Reproduce each of the items below word for word, preserving every line and character as it appears.

§

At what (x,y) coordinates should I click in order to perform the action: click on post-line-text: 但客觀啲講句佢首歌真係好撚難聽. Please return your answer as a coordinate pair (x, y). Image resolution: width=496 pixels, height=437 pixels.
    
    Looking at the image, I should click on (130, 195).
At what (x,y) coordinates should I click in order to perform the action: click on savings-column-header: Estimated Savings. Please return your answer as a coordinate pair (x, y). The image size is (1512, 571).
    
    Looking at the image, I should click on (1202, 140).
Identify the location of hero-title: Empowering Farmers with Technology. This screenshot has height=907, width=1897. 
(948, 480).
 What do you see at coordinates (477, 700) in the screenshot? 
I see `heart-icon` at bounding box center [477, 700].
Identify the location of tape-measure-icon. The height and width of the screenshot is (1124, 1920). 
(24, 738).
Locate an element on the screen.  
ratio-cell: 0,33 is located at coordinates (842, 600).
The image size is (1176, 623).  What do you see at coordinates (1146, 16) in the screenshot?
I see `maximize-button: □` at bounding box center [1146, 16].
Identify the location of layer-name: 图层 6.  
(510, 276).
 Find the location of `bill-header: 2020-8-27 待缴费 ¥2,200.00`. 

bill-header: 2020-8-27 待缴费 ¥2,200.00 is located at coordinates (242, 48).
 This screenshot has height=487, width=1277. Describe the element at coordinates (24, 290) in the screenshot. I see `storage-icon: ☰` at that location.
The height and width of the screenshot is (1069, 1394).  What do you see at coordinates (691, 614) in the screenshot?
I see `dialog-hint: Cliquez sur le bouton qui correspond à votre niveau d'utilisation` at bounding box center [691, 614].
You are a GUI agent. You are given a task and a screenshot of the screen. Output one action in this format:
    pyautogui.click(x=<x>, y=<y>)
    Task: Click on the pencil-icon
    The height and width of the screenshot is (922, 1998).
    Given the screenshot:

§

### ANSWER TO THE PROBLEM
At what (x,y) coordinates should I click in order to perform the action: click on post-line-text: 但客觀啲講句佢首歌真係好撚難聽. Please return your answer as a coordinate pair (x, y). Image resolution: width=496 pixels, height=437 pixels.
    
    Looking at the image, I should click on (130, 195).
At what (x,y) coordinates should I click in order to perform the action: click on savings-column-header: Estimated Savings. Please return your answer as a coordinate pair (x, y). The image size is (1512, 571).
    
    Looking at the image, I should click on (1202, 140).
Identify the location of hero-title: Empowering Farmers with Technology. This screenshot has height=907, width=1897. 
(948, 480).
 What do you see at coordinates (477, 700) in the screenshot? 
I see `heart-icon` at bounding box center [477, 700].
Identify the location of tape-measure-icon. The height and width of the screenshot is (1124, 1920). 
(24, 738).
Locate an element on the screen.  
ratio-cell: 0,33 is located at coordinates (842, 600).
The image size is (1176, 623).  What do you see at coordinates (1146, 16) in the screenshot?
I see `maximize-button: □` at bounding box center [1146, 16].
Identify the location of layer-name: 图层 6.  
(510, 276).
 Find the location of `bill-header: 2020-8-27 待缴费 ¥2,200.00`. 

bill-header: 2020-8-27 待缴费 ¥2,200.00 is located at coordinates (242, 48).
 This screenshot has height=487, width=1277. Describe the element at coordinates (24, 290) in the screenshot. I see `storage-icon: ☰` at that location.
The height and width of the screenshot is (1069, 1394).  What do you see at coordinates (691, 614) in the screenshot?
I see `dialog-hint: Cliquez sur le bouton qui correspond à votre niveau d'utilisation` at bounding box center [691, 614].
You are a GUI agent. You are given a task and a screenshot of the screen. Output one action in this format:
    pyautogui.click(x=<x>, y=<y>)
    Task: Click on the pencil-icon
    The height and width of the screenshot is (922, 1998).
    Given the screenshot:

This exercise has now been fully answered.